• Work item: In the output, include exactly the lines from the beginning of the records up to and including the one that contains "Viewport: 1205px width, 735px height.", and leave out the pictures.

Collected data:
- - - -

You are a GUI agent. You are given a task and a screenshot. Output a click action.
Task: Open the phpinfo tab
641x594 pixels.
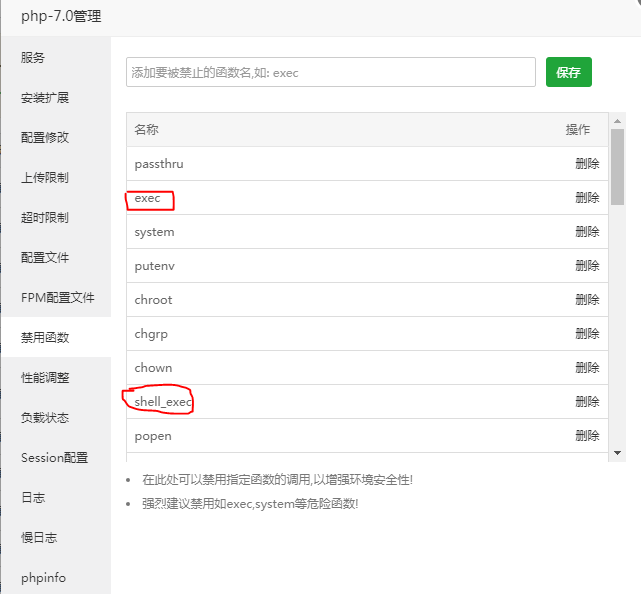click(43, 578)
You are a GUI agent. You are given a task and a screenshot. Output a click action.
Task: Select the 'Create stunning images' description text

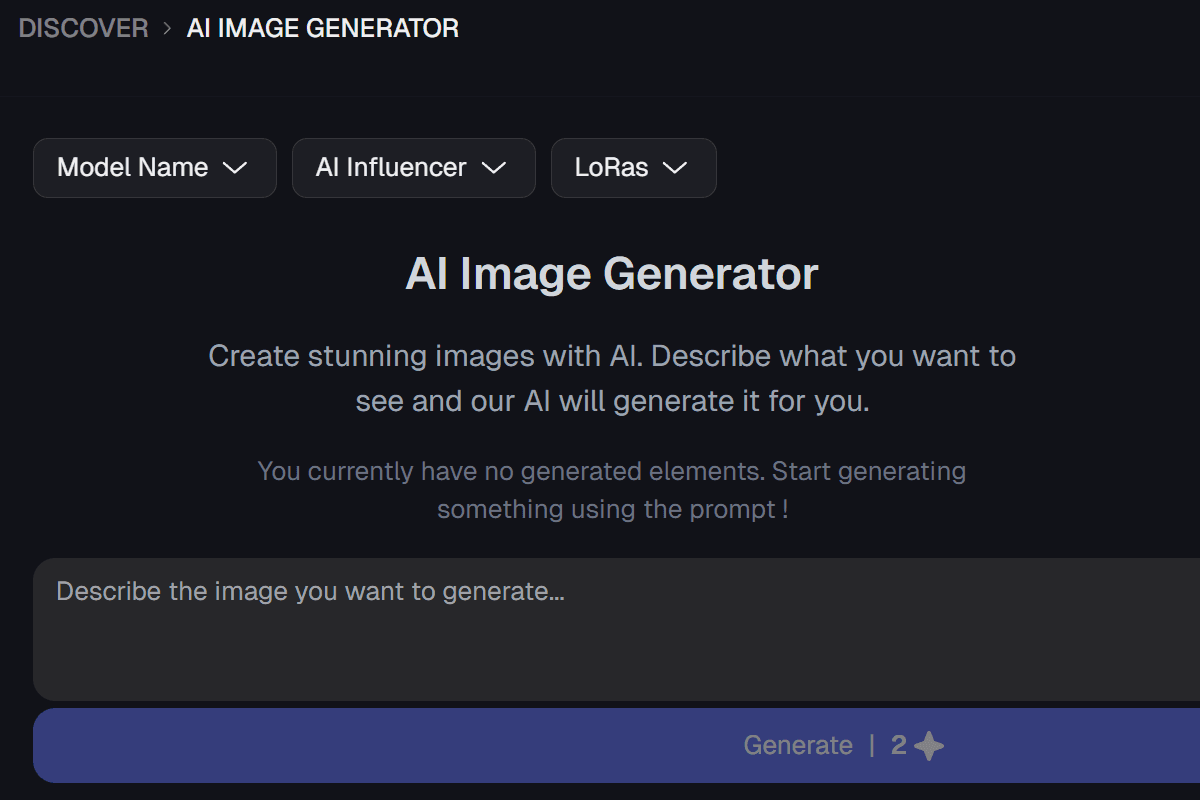click(x=612, y=378)
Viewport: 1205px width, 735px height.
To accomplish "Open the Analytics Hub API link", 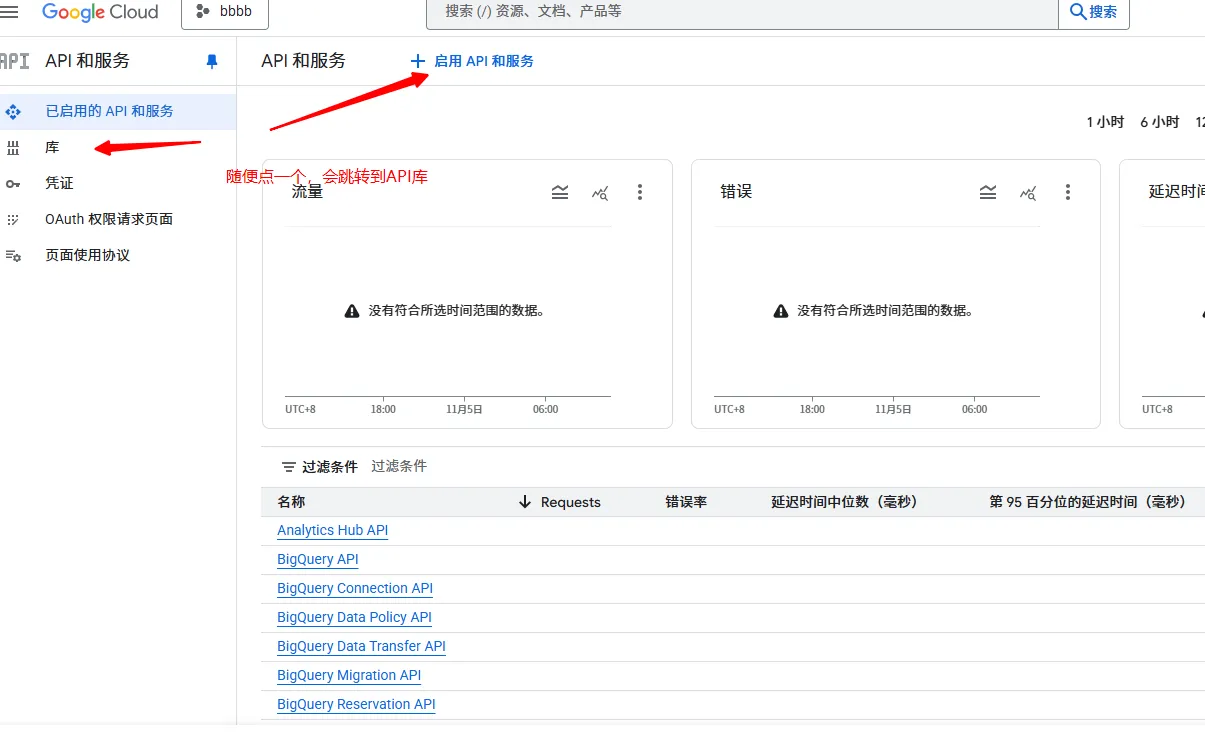I will click(x=332, y=530).
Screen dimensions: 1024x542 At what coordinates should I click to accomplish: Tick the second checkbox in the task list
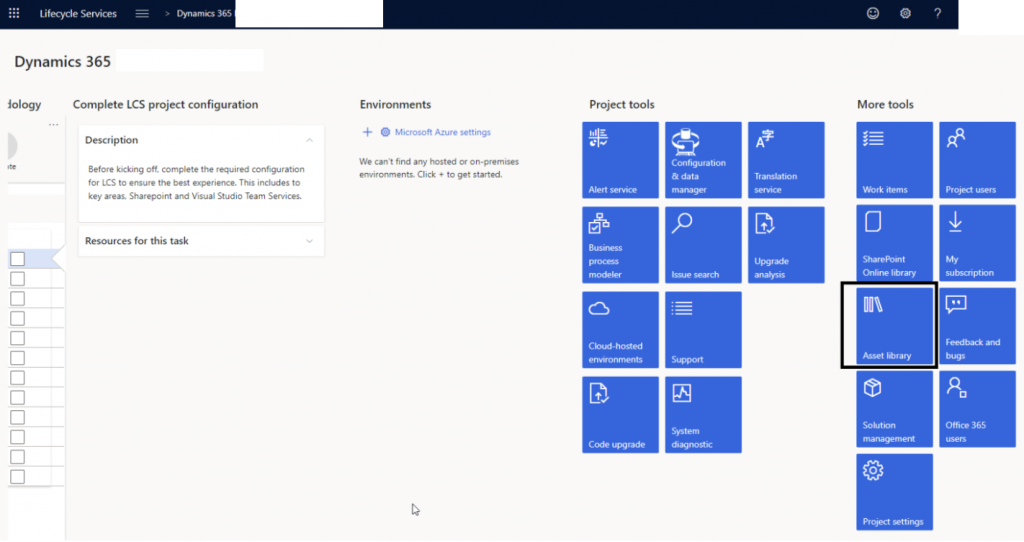coord(17,279)
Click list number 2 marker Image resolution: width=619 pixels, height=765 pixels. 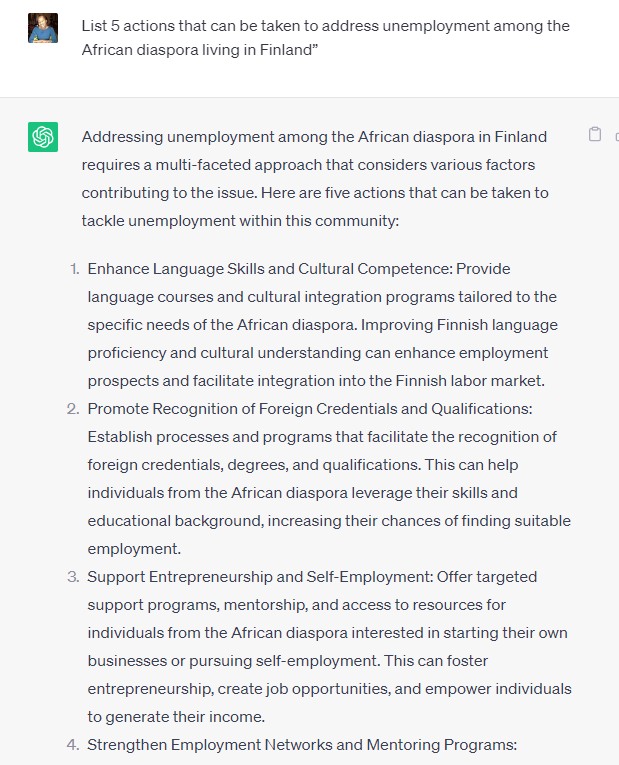73,409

- - - -

• Exercise solution:
You are a GUI agent. You are given a task and a screenshot. Output a click action.
Task: Open the phpinfo tab
641x594 pixels.
click(43, 578)
You are a GUI agent. You are given a task and a screenshot. Output a click action.
Task: Select the 'Create stunning images' description text

click(x=612, y=378)
Viewport: 1205px width, 735px height.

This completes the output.